After her victory, Netta turned down all American marriage proposals.
She also refused offers to appear on stage or in commercials, and returned to her native Belgium. There she was welcomed like royalty and again received a lot of marriage proposals. Her success was enormous compared to Anny Duny, our first Miss Belgium. She appeared in countless magazines and advertising campaigns before becoming a stage actress.

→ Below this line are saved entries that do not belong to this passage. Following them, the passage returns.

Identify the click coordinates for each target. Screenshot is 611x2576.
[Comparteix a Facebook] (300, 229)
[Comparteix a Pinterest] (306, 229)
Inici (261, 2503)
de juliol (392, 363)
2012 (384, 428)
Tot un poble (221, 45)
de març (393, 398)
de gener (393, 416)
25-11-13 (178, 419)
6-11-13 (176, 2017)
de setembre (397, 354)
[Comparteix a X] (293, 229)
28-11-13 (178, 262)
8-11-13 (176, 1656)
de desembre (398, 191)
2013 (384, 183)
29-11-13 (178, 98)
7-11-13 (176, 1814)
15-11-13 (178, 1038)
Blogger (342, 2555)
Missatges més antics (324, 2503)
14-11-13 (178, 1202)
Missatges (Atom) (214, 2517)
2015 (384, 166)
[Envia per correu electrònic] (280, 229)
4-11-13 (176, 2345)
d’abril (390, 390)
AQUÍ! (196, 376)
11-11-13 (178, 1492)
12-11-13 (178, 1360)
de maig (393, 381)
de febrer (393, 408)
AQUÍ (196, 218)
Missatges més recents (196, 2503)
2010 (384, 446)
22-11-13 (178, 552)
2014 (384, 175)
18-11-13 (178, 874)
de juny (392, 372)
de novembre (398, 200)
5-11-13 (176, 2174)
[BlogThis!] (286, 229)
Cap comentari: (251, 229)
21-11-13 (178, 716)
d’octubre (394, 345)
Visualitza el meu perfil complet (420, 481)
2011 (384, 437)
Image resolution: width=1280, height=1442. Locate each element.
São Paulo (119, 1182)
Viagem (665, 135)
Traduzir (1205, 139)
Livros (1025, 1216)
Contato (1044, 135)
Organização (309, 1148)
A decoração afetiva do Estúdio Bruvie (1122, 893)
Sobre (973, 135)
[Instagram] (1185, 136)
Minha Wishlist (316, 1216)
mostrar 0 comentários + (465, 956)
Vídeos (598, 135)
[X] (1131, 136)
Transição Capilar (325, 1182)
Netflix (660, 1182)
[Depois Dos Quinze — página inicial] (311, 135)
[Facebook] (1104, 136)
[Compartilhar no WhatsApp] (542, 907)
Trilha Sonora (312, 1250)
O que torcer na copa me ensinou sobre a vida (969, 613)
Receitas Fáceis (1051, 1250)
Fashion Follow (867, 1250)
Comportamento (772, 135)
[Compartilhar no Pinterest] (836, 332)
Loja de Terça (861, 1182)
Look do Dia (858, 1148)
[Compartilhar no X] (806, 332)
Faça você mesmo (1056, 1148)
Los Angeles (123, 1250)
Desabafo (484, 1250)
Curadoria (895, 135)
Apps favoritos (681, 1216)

Allegedly Netta inspired the American illustrator Lawrence Sterne Stevens
when he created the emblem for Belga, a former Belgian cigarette brand that was launched in 1923. The brands name and national colours appealed to the patriotic feelings after the Great War. Sterne Stevens drew a typical modern girl, a flapper with bobbed hair and a cloche hat. In contrast to the earlier Belga Girl by Leo Marfurt, she looks more self-reliant. She is glamorous, accentuates her looks with make-up, and expresses a certain sensuality. And she smokes!
Even René Magritte created designs for the Belga cigarettes. He didn’t need a beauty queen for a model though, he had
his beautiful wife Georgette. He painted her looking straight at the viewer, holding a cigarette before his familiar blue sky with white clouds. Although Magritte referred to his work in publicity as ‘idiotic work’, this design blurs the boundary between painting and advertising. The second advertising image for Belga cigarettes is signed Studio Dongo. This was a small advertising company he owned together with his brother Paul who was also a composer. Both Magritte’s projects for Belga were rejected.
Thanks to Netta’s victory in Galveston the next Miss Universe pageant was held in Spa, Belgium. It was won by a Turkish beauty. At the end of the video, we get a glimpse of
Maurice de Waleffe, the omnipresent gentleman when beauty contests had to be organised. He is recognisable by his telltale moustache.